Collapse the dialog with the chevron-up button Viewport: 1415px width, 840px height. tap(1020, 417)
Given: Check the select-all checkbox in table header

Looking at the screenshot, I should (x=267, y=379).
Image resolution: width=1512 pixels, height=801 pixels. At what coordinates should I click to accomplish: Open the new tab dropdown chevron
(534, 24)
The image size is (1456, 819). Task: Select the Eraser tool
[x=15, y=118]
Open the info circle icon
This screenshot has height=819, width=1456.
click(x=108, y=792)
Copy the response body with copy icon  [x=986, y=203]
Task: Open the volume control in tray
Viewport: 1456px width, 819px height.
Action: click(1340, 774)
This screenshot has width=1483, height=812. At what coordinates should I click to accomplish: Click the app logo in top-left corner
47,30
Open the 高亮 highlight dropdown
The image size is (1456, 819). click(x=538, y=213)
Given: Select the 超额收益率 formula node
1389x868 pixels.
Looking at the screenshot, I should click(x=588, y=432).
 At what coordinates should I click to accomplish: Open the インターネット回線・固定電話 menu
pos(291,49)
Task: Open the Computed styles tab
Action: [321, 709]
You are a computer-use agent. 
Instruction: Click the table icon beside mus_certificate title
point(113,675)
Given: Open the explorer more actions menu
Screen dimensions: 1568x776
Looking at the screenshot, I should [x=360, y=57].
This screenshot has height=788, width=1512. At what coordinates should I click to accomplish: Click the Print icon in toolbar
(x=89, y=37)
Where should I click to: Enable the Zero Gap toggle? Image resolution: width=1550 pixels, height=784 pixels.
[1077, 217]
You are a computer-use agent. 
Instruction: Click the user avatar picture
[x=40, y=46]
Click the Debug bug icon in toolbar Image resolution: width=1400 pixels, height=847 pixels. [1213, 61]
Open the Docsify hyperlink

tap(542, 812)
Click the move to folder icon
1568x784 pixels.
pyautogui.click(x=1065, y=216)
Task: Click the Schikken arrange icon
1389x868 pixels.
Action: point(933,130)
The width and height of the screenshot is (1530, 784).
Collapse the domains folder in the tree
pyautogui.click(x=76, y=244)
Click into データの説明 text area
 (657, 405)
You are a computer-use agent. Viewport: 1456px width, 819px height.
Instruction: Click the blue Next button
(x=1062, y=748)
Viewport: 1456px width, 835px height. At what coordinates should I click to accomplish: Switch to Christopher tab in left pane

_ _ _ _ _

Task statement:
Only the lines from the one containing "The width and" to the end of the records should be repeated, exactly as they appear.

Written answer:
The width and height of the screenshot is (1530, 784).
Collapse the domains folder in the tree
pyautogui.click(x=76, y=244)
Click into データの説明 text area
 (657, 405)
You are a computer-use agent. Viewport: 1456px width, 819px height.
Instruction: Click the blue Next button
(x=1062, y=748)
Viewport: 1456px width, 835px height. At what coordinates should I click to accomplish: Switch to Christopher tab in left pane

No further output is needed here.